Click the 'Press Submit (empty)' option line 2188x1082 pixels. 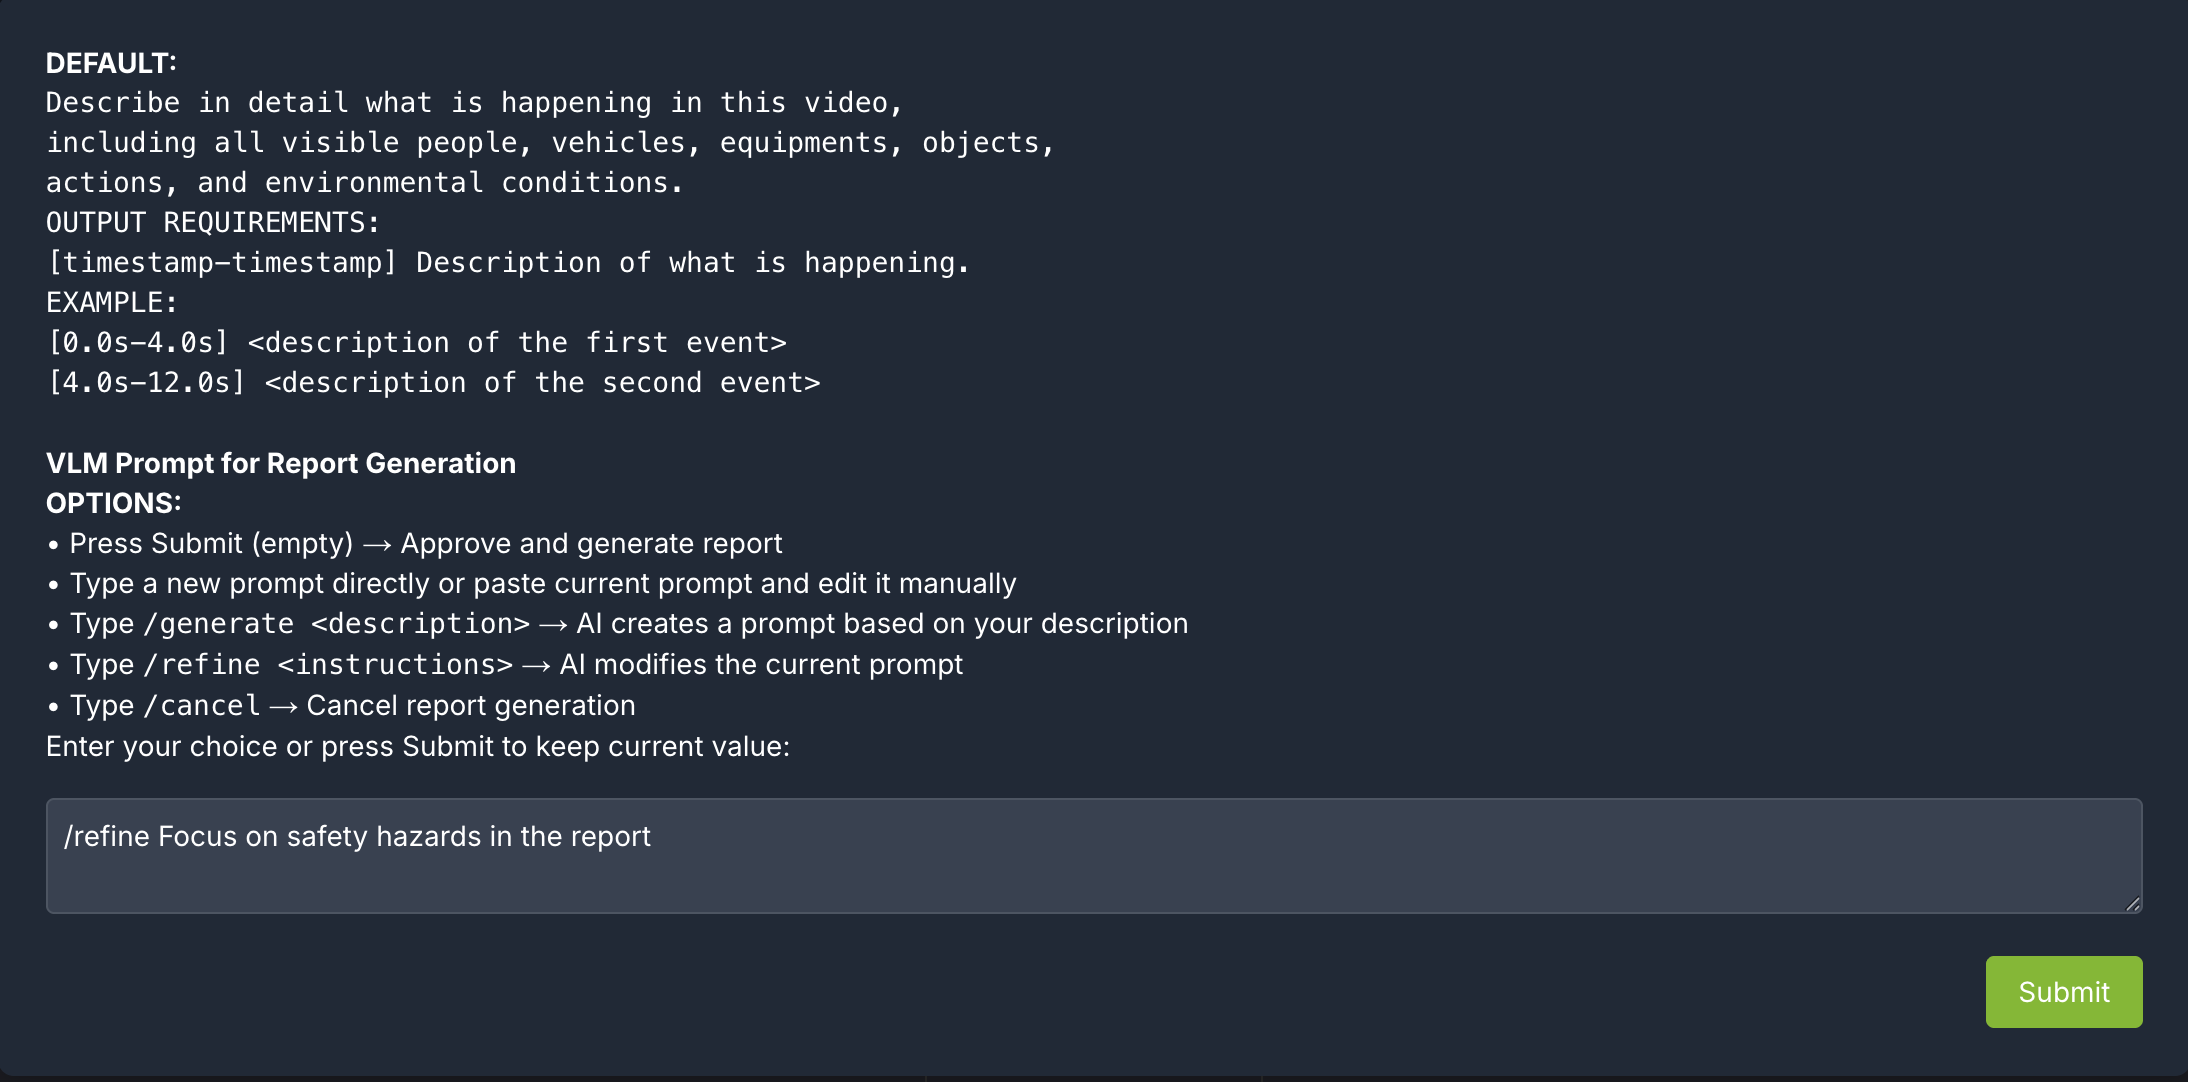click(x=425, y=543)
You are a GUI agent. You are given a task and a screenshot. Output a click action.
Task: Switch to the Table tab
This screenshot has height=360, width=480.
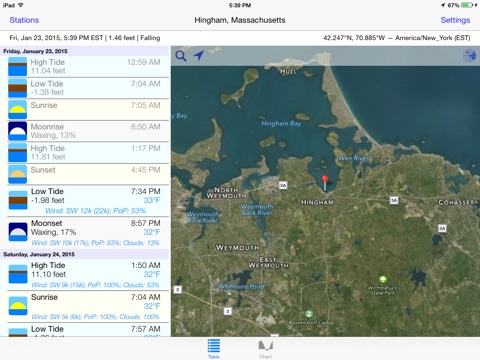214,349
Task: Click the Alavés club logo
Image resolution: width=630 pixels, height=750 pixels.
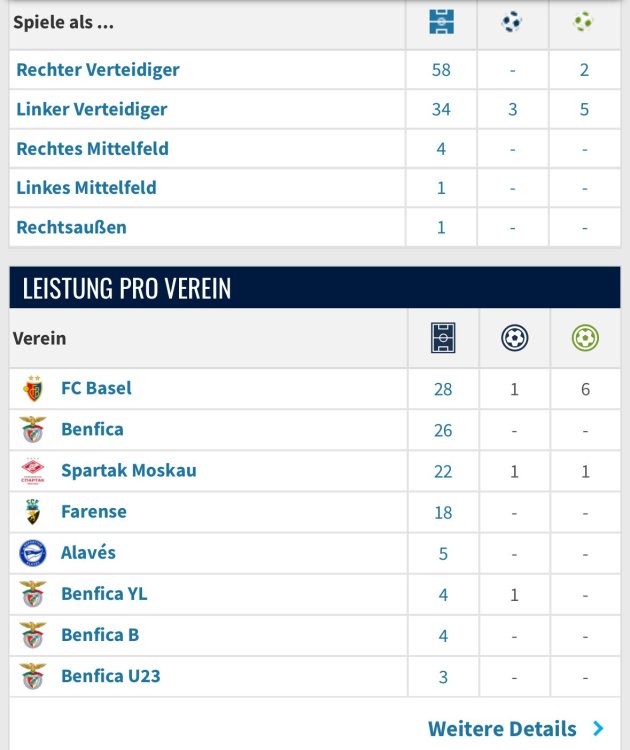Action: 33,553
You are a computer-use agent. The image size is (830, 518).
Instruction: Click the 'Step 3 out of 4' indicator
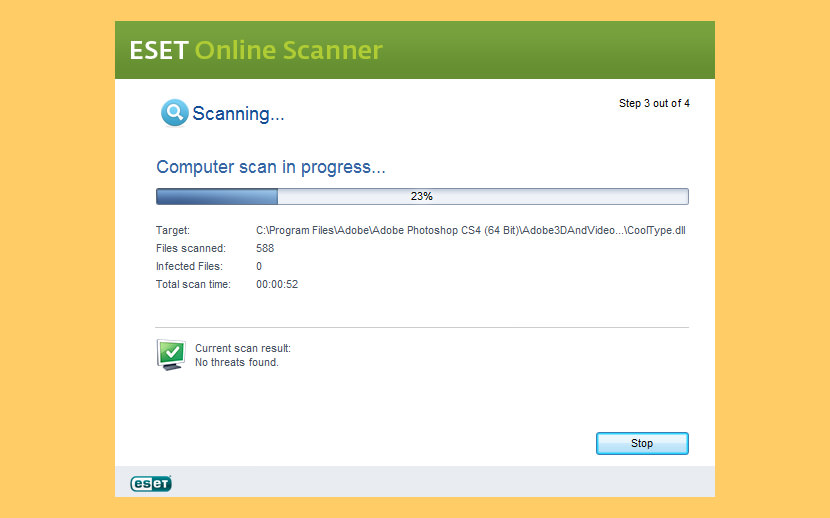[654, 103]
::::::::
Starting at the line that contains "You are a GUI", retype every line through the end of the material exactly as written, including both end lines but no pictures.

You are a GUI agent. You are given a task and a screenshot. Output a click action.
Task: Switch to the Table tab
This screenshot has height=360, width=480.
214,349
Task: Click the Alavés club logo
Image resolution: width=630 pixels, height=750 pixels.
Action: 33,553
You are a computer-use agent. The image size is (830, 518).
Instruction: Click the 'Step 3 out of 4' indicator
[654, 103]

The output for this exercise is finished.